### WRITTEN REQUEST
Copy out each of these items word for word, all of them.

------ DATA SHOWN ------

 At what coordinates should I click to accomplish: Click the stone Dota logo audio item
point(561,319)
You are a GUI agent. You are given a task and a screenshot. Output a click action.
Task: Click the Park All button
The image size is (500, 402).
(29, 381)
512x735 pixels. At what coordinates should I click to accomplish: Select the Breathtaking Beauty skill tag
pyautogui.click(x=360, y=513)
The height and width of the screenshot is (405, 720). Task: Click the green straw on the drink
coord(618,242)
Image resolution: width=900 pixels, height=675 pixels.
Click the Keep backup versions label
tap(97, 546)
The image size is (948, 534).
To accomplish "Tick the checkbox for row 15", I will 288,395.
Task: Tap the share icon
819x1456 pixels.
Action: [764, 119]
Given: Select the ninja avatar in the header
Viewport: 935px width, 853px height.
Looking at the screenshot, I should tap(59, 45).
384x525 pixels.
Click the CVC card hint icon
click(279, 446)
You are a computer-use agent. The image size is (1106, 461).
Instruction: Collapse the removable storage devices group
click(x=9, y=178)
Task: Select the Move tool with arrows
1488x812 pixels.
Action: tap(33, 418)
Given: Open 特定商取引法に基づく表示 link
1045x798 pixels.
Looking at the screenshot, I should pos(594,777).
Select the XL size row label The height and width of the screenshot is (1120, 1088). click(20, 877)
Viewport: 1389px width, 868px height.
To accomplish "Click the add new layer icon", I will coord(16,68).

------

### ANSWER BELOW
 At what coordinates should I click to accomplish: Click the stone Dota logo audio item
point(561,319)
You are a GUI agent. You are given a task and a screenshot. Output a click action.
Task: Click the Park All button
The image size is (500, 402).
(29, 381)
512x735 pixels. At what coordinates should I click to accomplish: Select the Breathtaking Beauty skill tag
pyautogui.click(x=360, y=513)
The height and width of the screenshot is (405, 720). Task: Click the green straw on the drink
coord(618,242)
Image resolution: width=900 pixels, height=675 pixels.
Click the Keep backup versions label
tap(97, 546)
The image size is (948, 534).
To accomplish "Tick the checkbox for row 15", I will 288,395.
Task: Tap the share icon
819x1456 pixels.
Action: [764, 119]
Given: Select the ninja avatar in the header
Viewport: 935px width, 853px height.
Looking at the screenshot, I should tap(59, 45).
384x525 pixels.
Click the CVC card hint icon
click(279, 446)
You are a computer-use agent. The image size is (1106, 461).
Instruction: Collapse the removable storage devices group
click(x=9, y=178)
Task: Select the Move tool with arrows
1488x812 pixels.
Action: tap(33, 418)
Given: Open 特定商取引法に基づく表示 link
1045x798 pixels.
Looking at the screenshot, I should pos(594,777).
Select the XL size row label The height and width of the screenshot is (1120, 1088). click(20, 877)
Viewport: 1389px width, 868px height.
To accomplish "Click the add new layer icon", I will coord(16,68).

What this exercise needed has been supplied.